Nothing
##' The BART estimator
##'
##' This function estimates the ADRF using Bayesian additive regression trees (BART).
##'
##'
##'
##' @param Y is the the name of the outcome variable contained in \code{data}.
##' @param treat is the name of the treatment variable contained in
##' \code{data}.
##' @param outcome_formula is the formula used for fitting the outcome surface.
##' gps is one of the independent variables to use in the outcome_formula. ie.
##' \code{Y ~ treat + X.1 + X.2 + ...} or a variation of this.
##' @param data is a dataframe containing \code{Y}, \code{treat}, and
##' \code{X}.
##' @param grid_val contains the treatment values to be evaluated.
##' @param ... additional arguments to be passed to the bart() outcome function.
##'
##' @details
##' BART is a prediction model that is applicable to many settings, one of which
##' is causal inference problems. It is a sum of trees fit, but the influence
##' of each tree is held back by a regularization prior so that each tree only
##' contributes a small amount to the overall fit. Priors are put on the
##' parameters to avoid overfitting the data and so that no single tree has
##' a significant influence on the model fit.
##' For more details see Chipman (2010).
##'
##' BART does not require fitting a treatment model. Instead, it fits a
##' response surface to the whole dataset and if the response surface is
##' correctly specified, then the causal effect estimate is unbiased.
##' Although most of the focus on BART is for the binary treatment setting,
##' Hill (2011) also mentions an extension to the continuous or
##' multidose treatment setting. When using BART in this continuous treatment
##' setting, Hill (2011) compares the outcomes of units with
##' treatment level \eqn{T_i = t} to their outcomes had \eqn{T_i = 0}.
##' This method infers the treatment effect of units had they not received
##' treatment compared to their actual observed treatment. The comparison
##' is between \eqn{Y_i(0)| (I = 1, T_i = t)} and \eqn{Y_i(t)| (I = 1, T_i = t)}
##' where \eqn{I = 1} means that the unit is part of the treatment group.
##' The causal effect is comparing the predicted outcome of units that
##' received treatment with what their predicted outcome would have been
##' had they received zero treatment.
##'
##' This method performs well in simulation studies.

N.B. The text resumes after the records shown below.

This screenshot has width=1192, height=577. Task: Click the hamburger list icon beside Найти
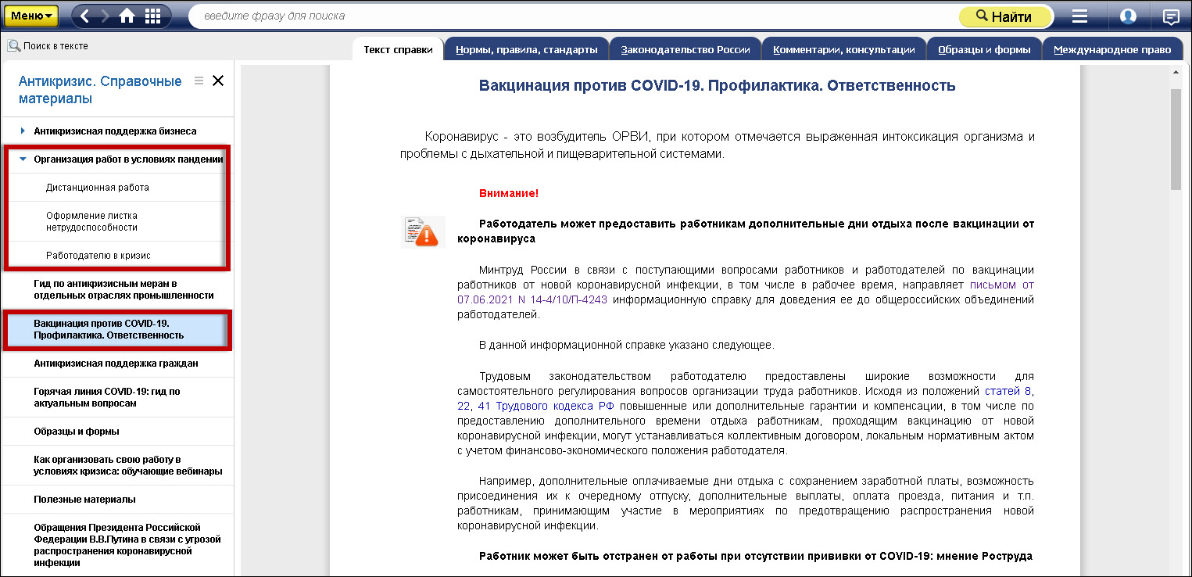point(1079,16)
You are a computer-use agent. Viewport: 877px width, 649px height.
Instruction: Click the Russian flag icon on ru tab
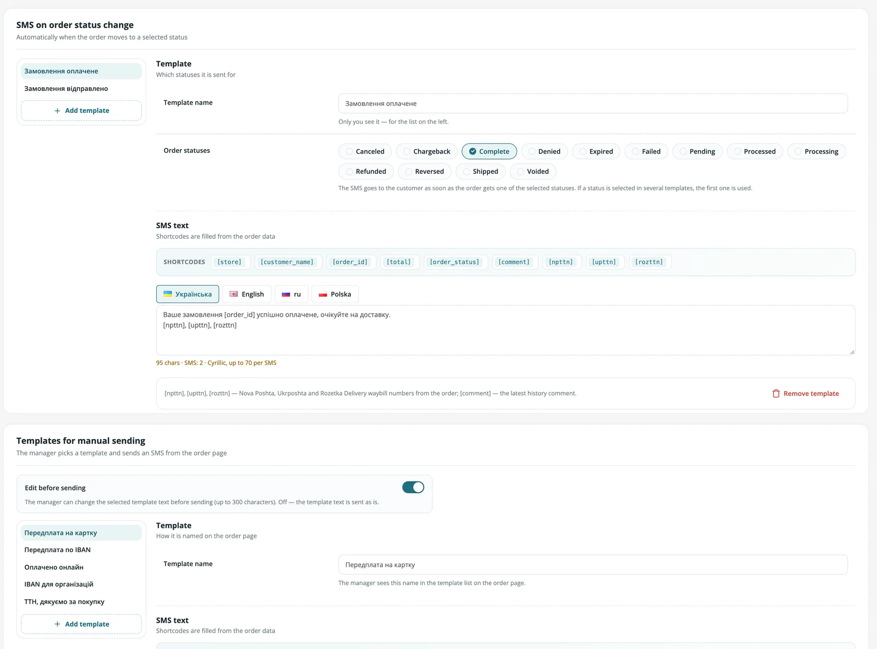pyautogui.click(x=286, y=294)
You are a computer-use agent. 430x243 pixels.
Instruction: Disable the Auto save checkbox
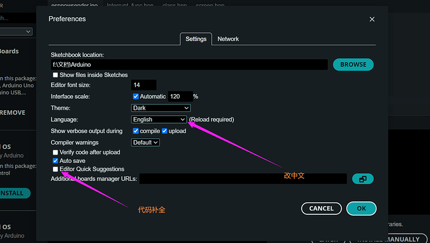click(55, 161)

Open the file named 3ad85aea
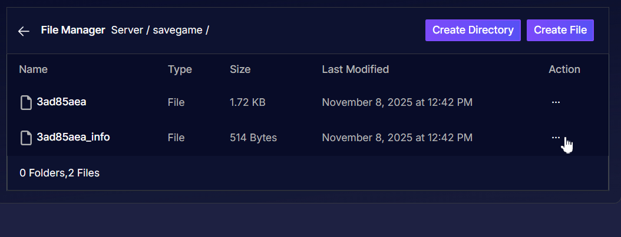click(61, 102)
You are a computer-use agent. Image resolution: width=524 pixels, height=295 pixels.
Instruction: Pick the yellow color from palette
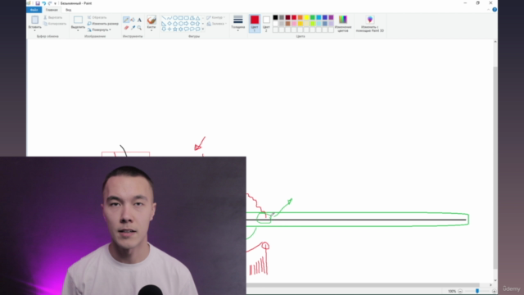click(306, 17)
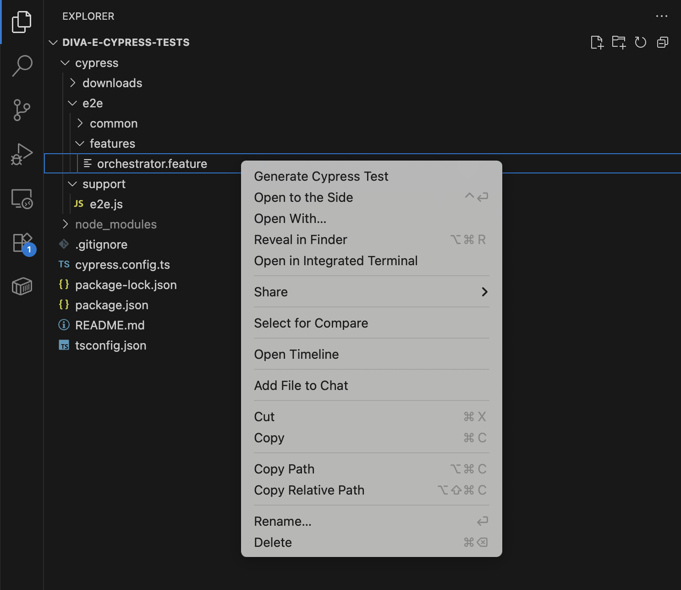
Task: Open the Search view in activity bar
Action: 22,66
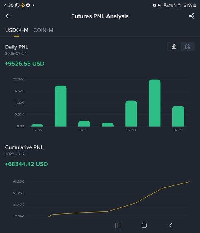Tap the share icon
The width and height of the screenshot is (200, 233).
pos(192,16)
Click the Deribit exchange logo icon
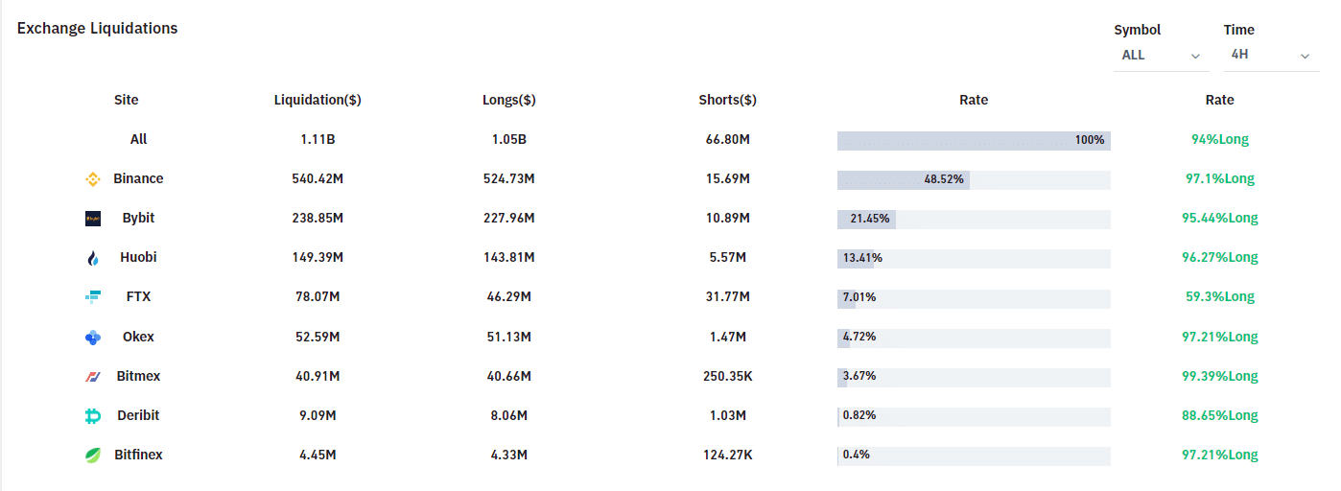Viewport: 1341px width, 491px height. (93, 416)
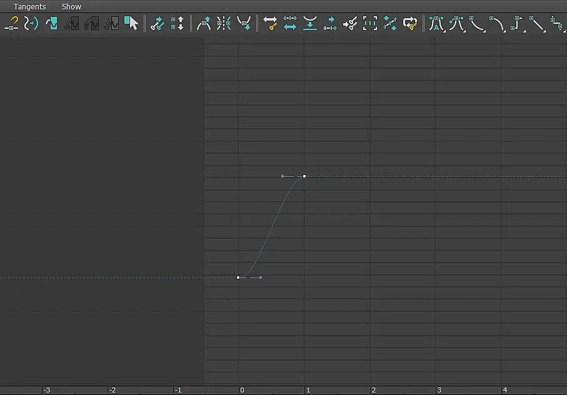Open the Tangents menu
Image resolution: width=567 pixels, height=395 pixels.
tap(29, 6)
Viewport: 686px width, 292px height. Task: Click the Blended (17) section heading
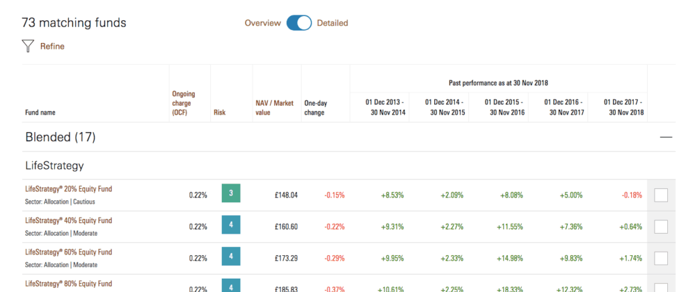pos(60,137)
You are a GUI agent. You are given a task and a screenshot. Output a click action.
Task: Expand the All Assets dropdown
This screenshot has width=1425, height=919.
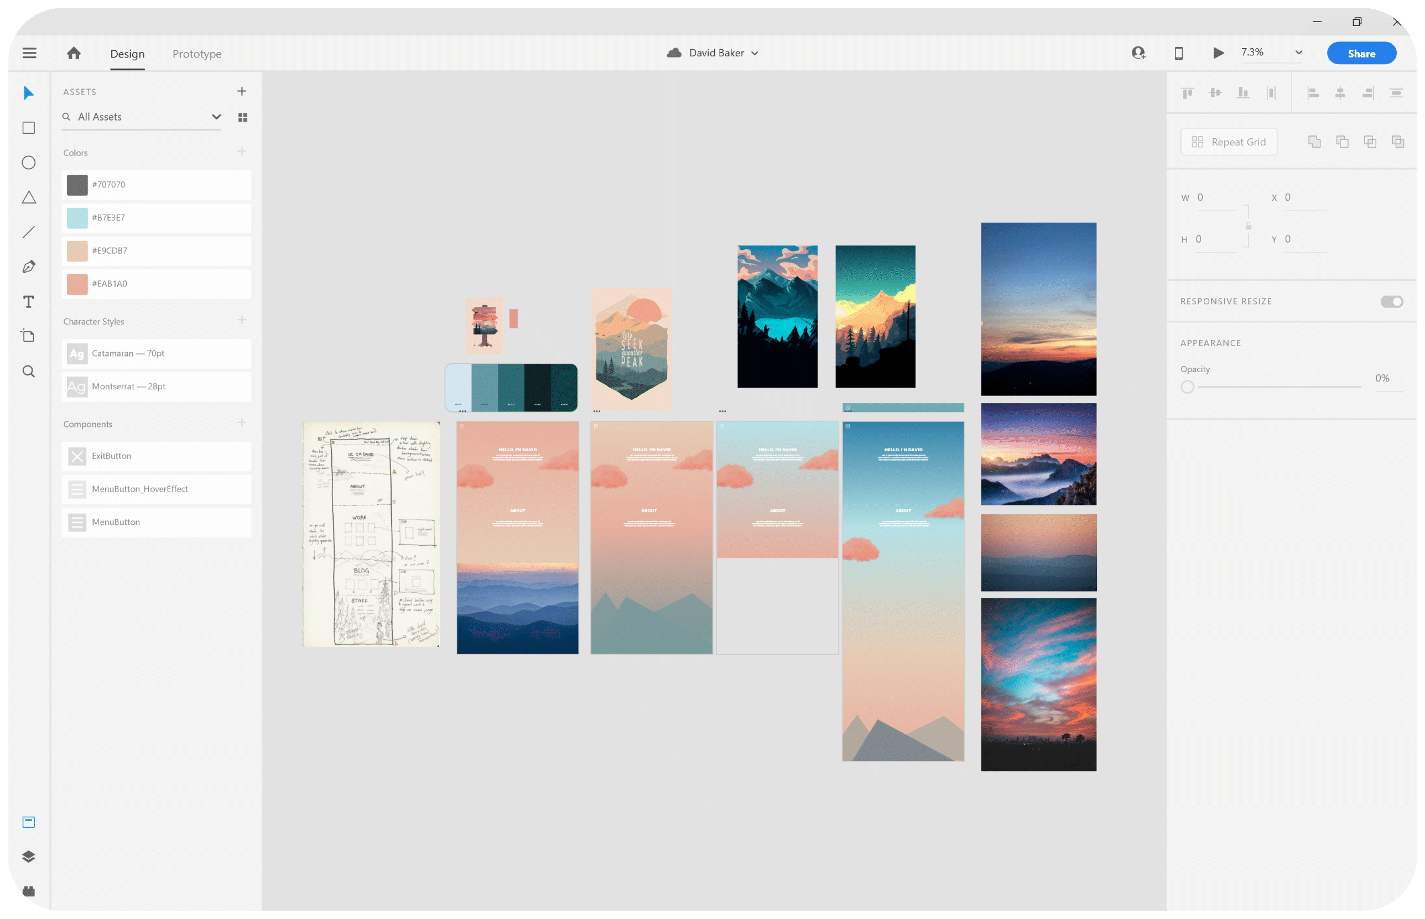tap(214, 116)
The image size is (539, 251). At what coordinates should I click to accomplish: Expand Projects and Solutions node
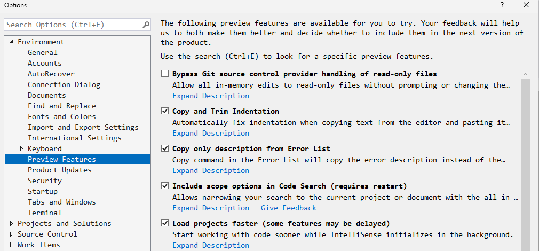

##' One drawback from BART is the amount of computing time needed.
##'
##' @return \code{bart_est} returns an object of class "causaldrf_simple",
##' a list that contains the following components:
##' \item{param}{parameter estimates for a bart fit.}
##' \item{out_mod}{the result of the bart fit.}
##' \item{call}{the matched call.}
##'
##' @seealso \code{\link{nw_est}}, \code{\link{iw_est}}, \code{\link{hi_est}}, \code{\link{gam_est}},
##' \code{\link{add_spl_est}}, etc. for other estimates.
##'
##' \code{\link{t_mod}}, \code{\link{overlap_fun}} to prepare the \code{data}
##' for use in the different estimates.
##'
##' @references Schafer, J.L., Galagate, D.L. (2015). Causal inference with a
##' continuous treatment and outcome: alternative estimators for parametric
##' dose-response models. \emph{Manuscript in preparation}.
##'
##' Hill, Jennifer L. (2011). Bayesian nonparametric modeling for causal
##' inference. \emph{Journal of Computational and Graphical Statistics}
##' \bold{20.1} (2011).
##'
##' Chipman, Hugh A and George, Edward I and McCulloch, Robert E and others (2010).
##' BART: Bayesian additive regression trees.
##' \emph{The Annals of Applied Statistics}
##' \bold{4.1}, 266--298.
##'
##' @examples
##'
##' ## Example from Schafer (2015). bart takes a few minutes to run (depending on computer).
##'
##' example_data <- sim_data
##'
##' \donttest{
##' # This estimate takes a long time to run...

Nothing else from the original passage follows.